They don't tend to melt very easily but you can do it.
I melted some coconut oil, a small bar of dragons blood soap, 1 Palmolive stick and some clay together to make a great shaving soap, smells really nice and very slippy with a decent lather.
Grate the soap first on a normal cheese grater so it melts easily, don't heat too quickly or too much heat, add the oil when it's cooled a little and mix very well if using essential oils, you won't need many drops.
Tea tree is an antiseptic, antifungal, anti everything so should be good in a shave soap.
I'm still experimenting, going to add some other oils and see what happens. I can't believe how cheap these sticks are at 49p, Asda are doing the Wilkinson brushes for £1.49 as well near me.
 
I use that stick and IMHO is the best soap you can get so cheap. It smells well, get easy lather and works decently. The only con I found is that its packaging is really poor compared with other sticks (spanish sticks like La Toja or LEA are far better in that point), so I decided to get two sticks and put into an IKEA metalic bowl... It's easy because is a soft soap and you can manipulate only with your hands, hehe.

Cheers!
 
Interesting; buying from Weston's in the UK and shipping to the USA was less than buying in the US. Thanks for the heads up in the prices.
 
just had a shave with a mix of grated palmolive shavestick and grated dove moisturizing soap 2:1 ratio all pressed in bowl. Not bad. anyone else got there own mixes. will try shavestick and palmolive moisture care soap next.
 
Soap isn't moisturising bud it's just "less drying" and by adding non shave soap you are probably compromising the lathers ability to hold water which is contrary to what you want to achieve. Have fun mixing but you're better off adding a few drops of glycerine to the lather.
 
I'd suggest forgetting adding any non-shaving soap to a mix, as it isn't capable of sustaining lather for any length of time.
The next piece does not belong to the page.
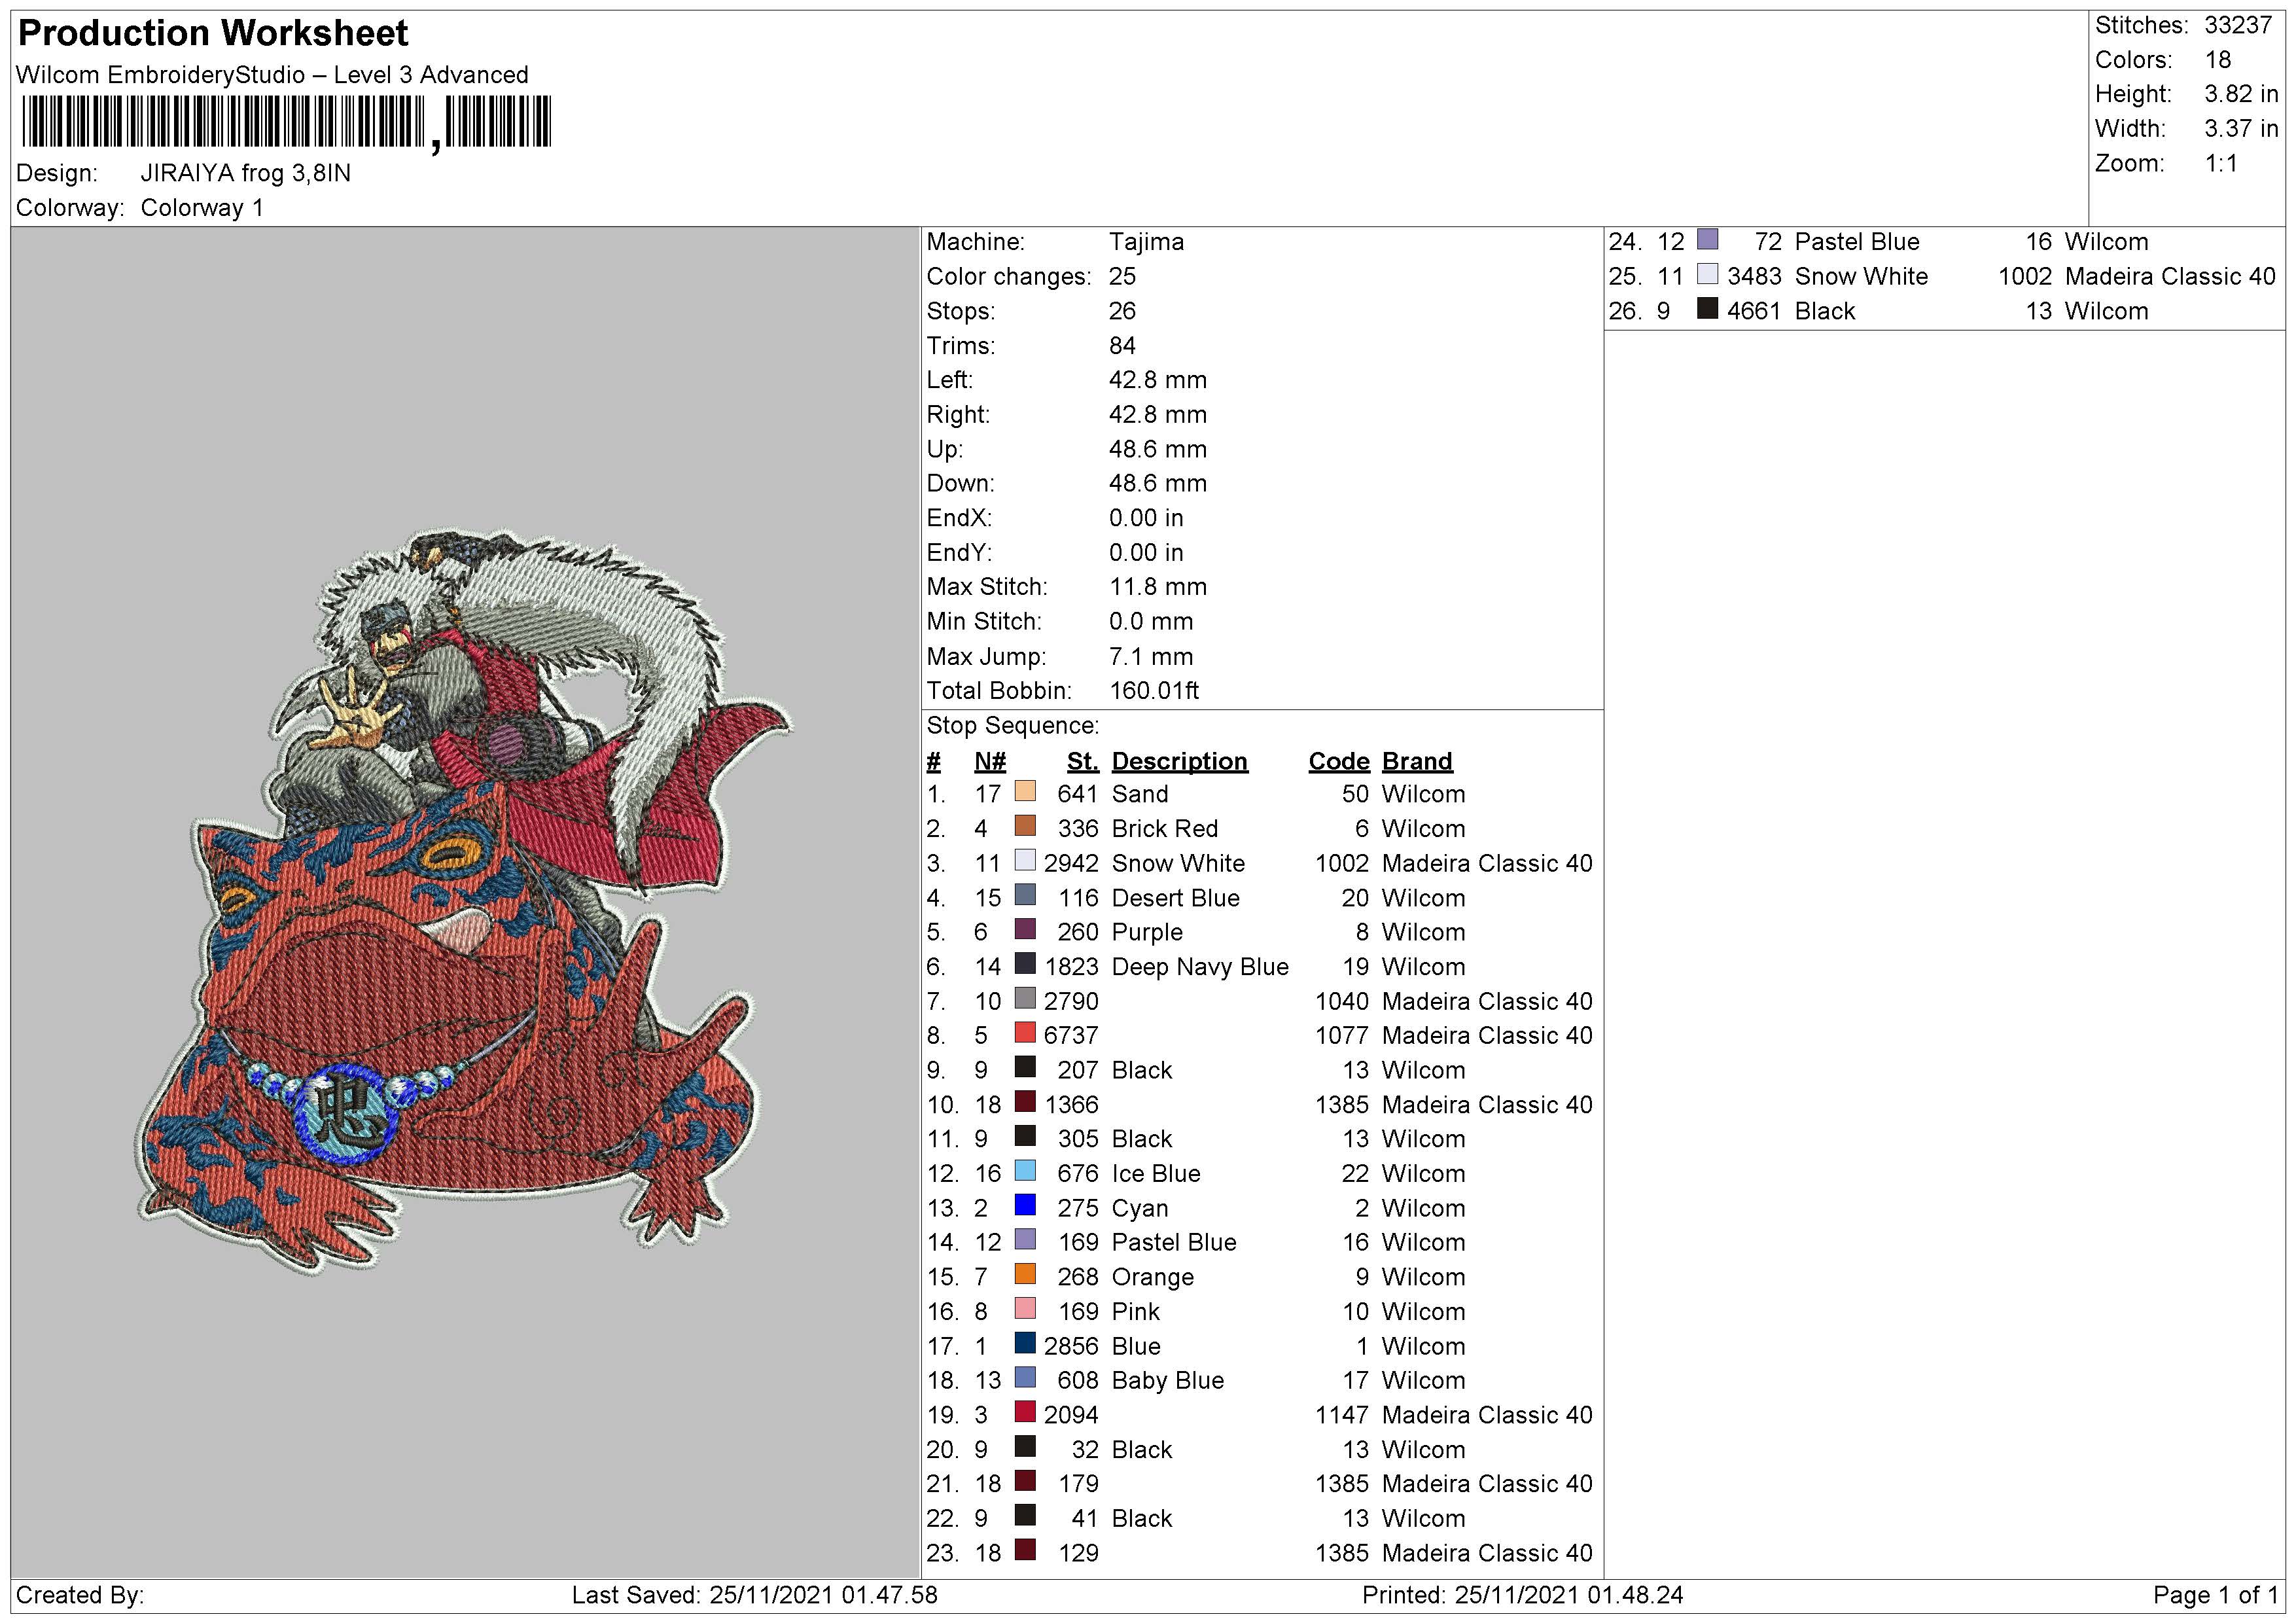Select the Snow White swatch in row 25
The width and height of the screenshot is (2296, 1623).
[1708, 274]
Adding it, therefore, is a bit of a waste, IMO. If you like the idea of mixing, you might be better-off making superlather by loading a wet brush with shaving soap, putting a small amount of shaving cream into your coffee cup, and working the brush in the cup to make a lather from both.
 
why do people grate palm olive?

you can crush it into the rough shape in the bowl

put some water in bowl to cover it, leave it for a while to soften then you can get the correct shape


or after you have crushed it shave as normal and eventually it will mould to the bowl
 
shanky887614 said:
why do people grate palm olive?

you can crush it into the rough shape in the bowl

put some water in bowl to cover it, leave it for a while to soften then you can get the correct shape


or after you have crushed it shave as normal and eventually it will mould to the bowl

That's OK if you have strong hands/thumbs - not all of us do for various reasons. I actually cut my Palmolive stick with a sharp knife into slivers, then did as you describe.
 
You can actually make a quite serviceable shaving lather from ordinary hand or bath soap by adding glycerine.

Load brush as normal and using a bowl create the expected bubbly unstable lather, add a tbs of glycerin (£1 for 200ml Boots) give it a good whirl and it's humectant properties should give you something quite stable and slick. Not tried it with "gentle soaps" but if you use a particular face soap that agrees with you then it might be worth a try.